Material shown:
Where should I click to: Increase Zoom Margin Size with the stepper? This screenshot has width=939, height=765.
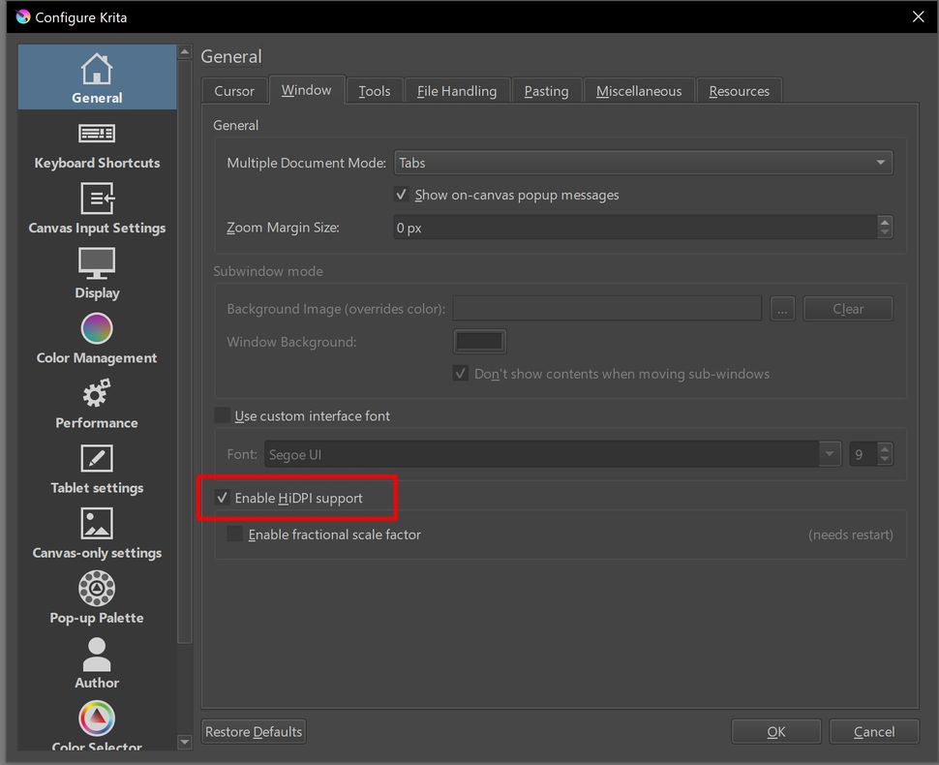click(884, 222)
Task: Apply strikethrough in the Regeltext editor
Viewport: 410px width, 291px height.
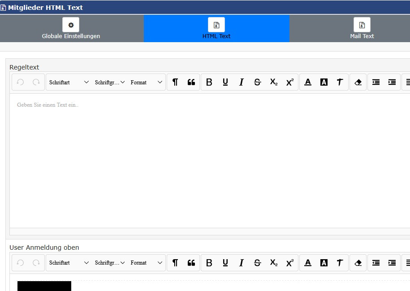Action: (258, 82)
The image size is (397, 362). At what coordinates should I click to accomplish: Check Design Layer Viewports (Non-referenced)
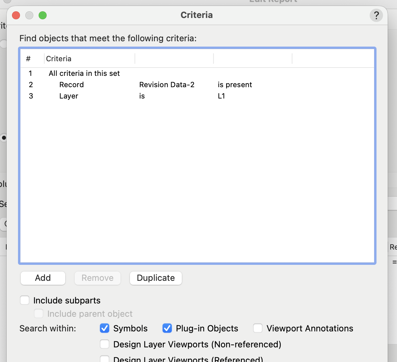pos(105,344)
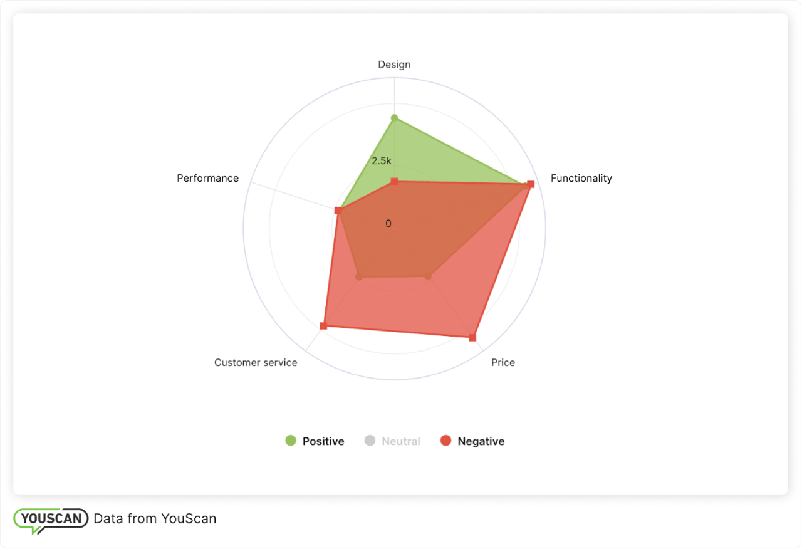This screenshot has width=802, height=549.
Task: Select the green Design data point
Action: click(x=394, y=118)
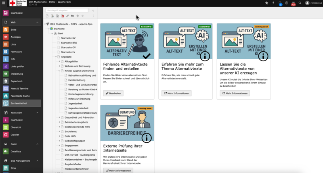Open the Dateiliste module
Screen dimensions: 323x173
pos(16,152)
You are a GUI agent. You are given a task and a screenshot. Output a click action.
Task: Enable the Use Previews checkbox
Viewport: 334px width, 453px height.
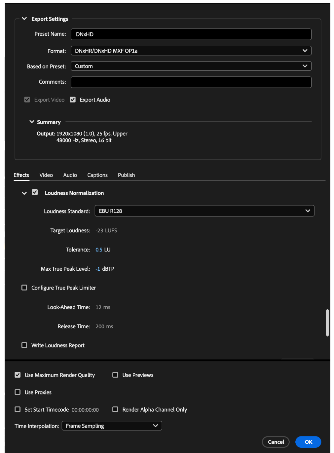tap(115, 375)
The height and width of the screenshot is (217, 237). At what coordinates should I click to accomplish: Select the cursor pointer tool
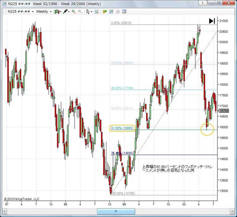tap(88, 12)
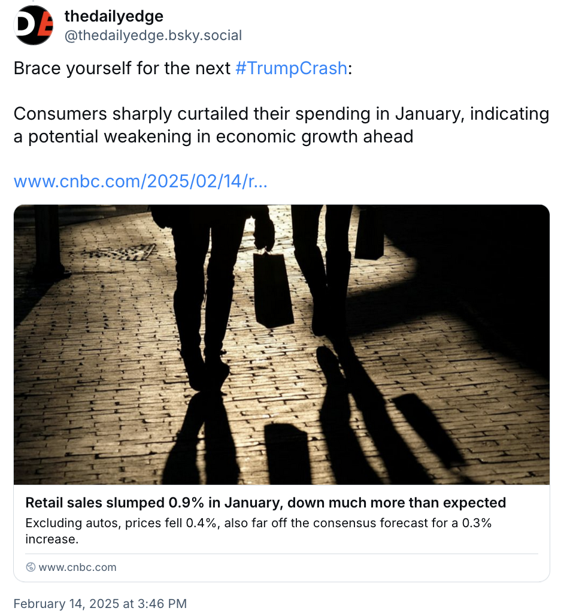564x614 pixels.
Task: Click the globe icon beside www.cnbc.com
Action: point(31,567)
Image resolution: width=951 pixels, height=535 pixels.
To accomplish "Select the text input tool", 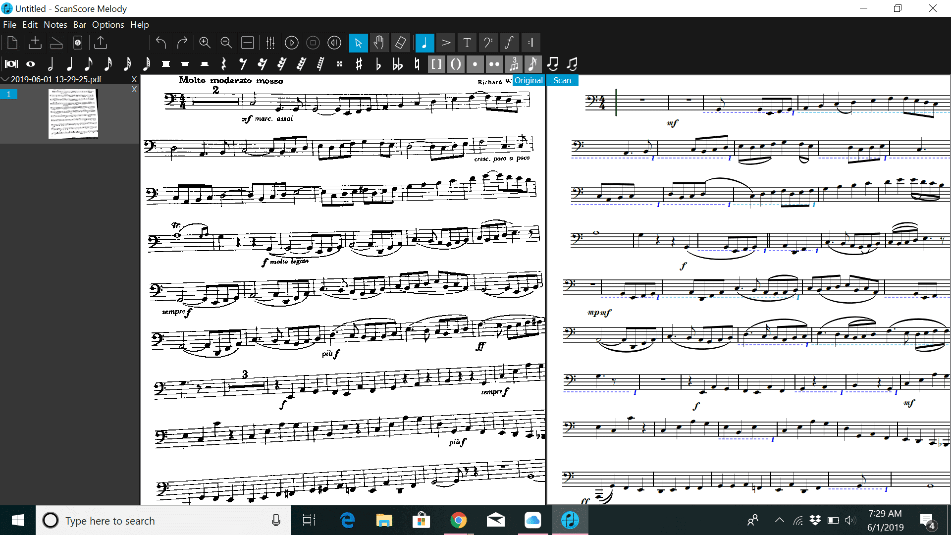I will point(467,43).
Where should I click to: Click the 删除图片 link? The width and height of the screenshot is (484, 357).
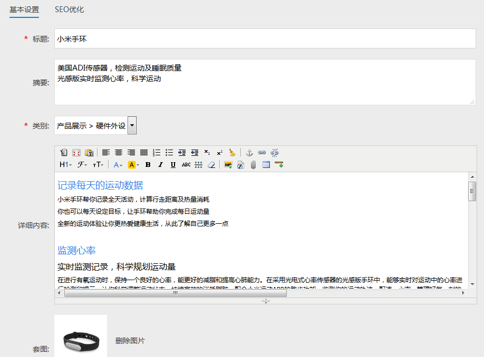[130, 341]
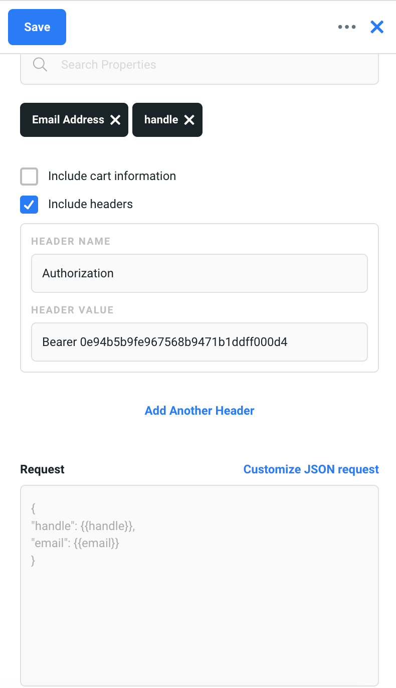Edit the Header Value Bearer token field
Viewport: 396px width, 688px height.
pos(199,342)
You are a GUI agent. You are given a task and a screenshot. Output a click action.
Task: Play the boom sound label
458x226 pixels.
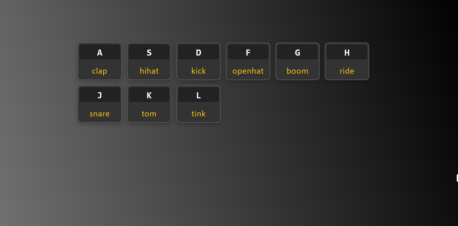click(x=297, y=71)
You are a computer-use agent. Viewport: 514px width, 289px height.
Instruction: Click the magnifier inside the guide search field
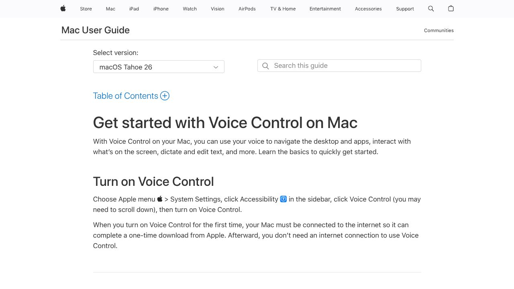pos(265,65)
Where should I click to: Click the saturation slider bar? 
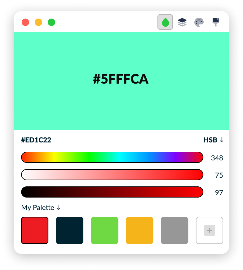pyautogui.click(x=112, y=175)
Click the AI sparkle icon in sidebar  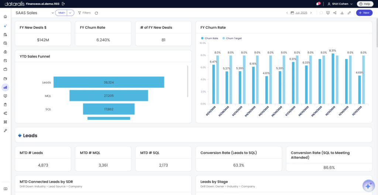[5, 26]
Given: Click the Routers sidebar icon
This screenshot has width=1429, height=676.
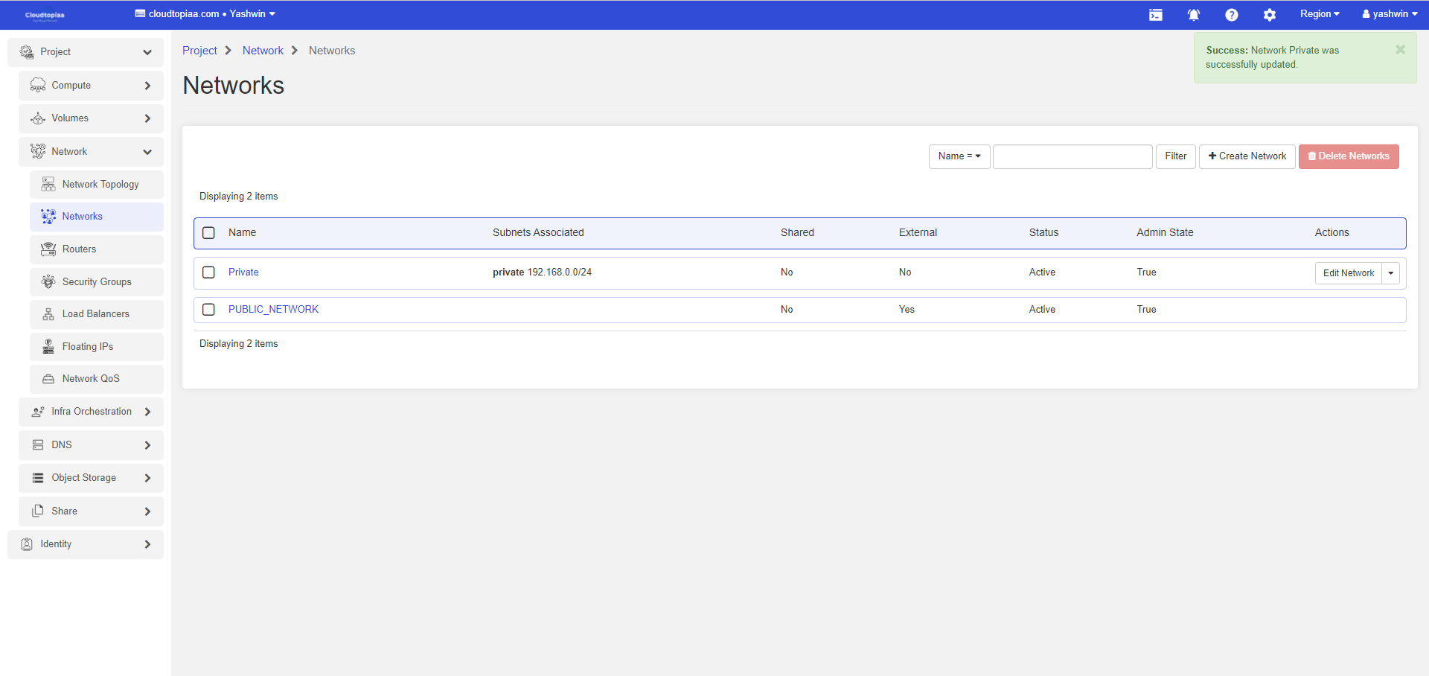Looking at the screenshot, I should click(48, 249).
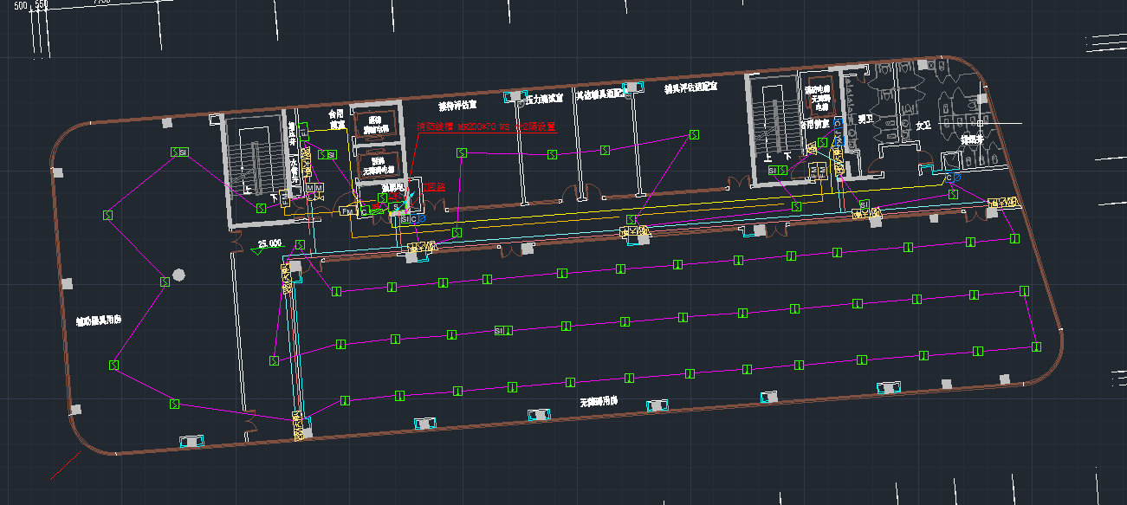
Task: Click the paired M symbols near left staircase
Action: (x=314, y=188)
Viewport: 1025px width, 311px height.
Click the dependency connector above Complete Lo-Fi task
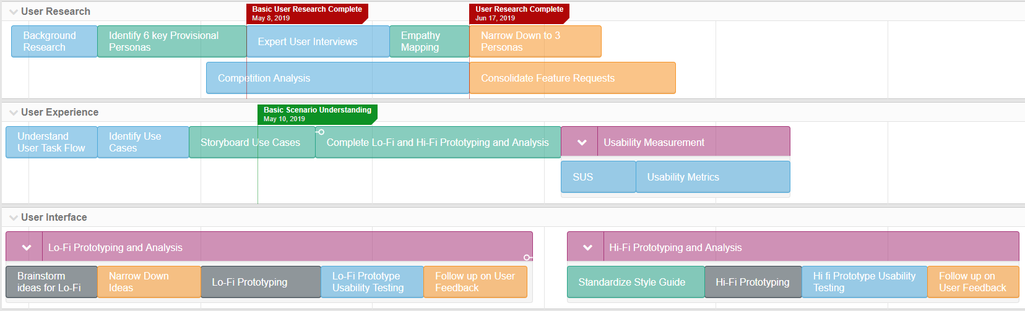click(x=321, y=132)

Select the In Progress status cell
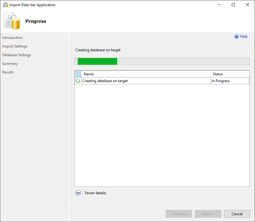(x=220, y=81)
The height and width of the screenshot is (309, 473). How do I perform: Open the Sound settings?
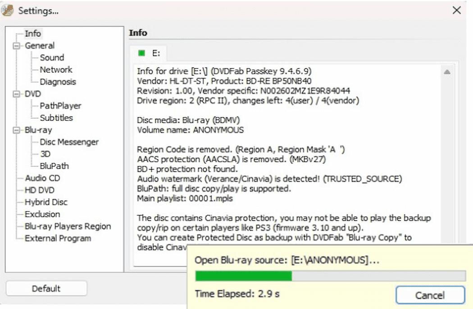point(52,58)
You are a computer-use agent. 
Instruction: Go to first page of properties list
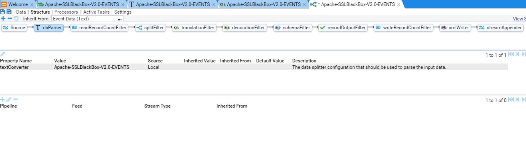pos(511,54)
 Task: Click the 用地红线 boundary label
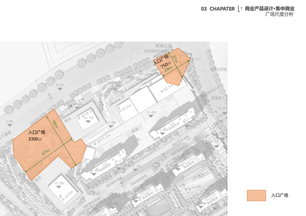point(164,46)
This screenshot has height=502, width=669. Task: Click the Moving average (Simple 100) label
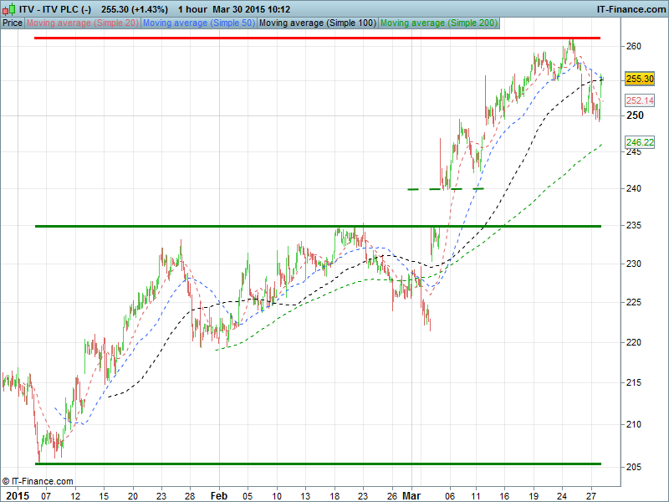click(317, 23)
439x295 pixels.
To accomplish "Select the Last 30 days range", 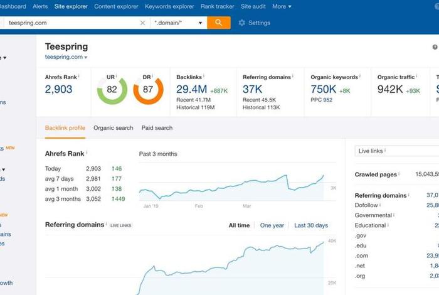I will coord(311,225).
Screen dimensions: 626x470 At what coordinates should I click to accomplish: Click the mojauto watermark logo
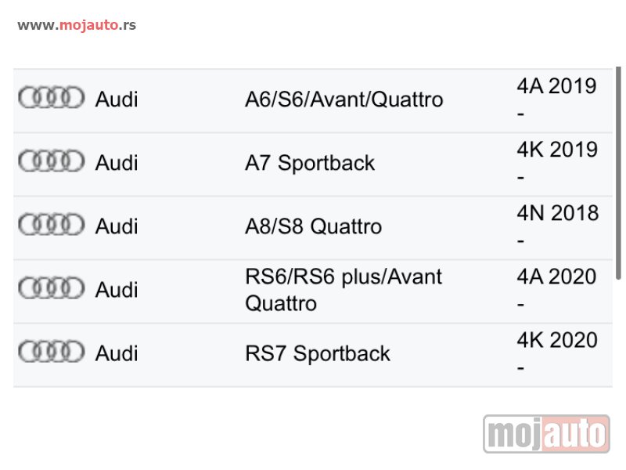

Work request: Could you show every line of the material that includes the string "computer"?

Solution:
You are a computer-use agent. Viewport: 514px width, 289px height.
You are a computer-use agent. 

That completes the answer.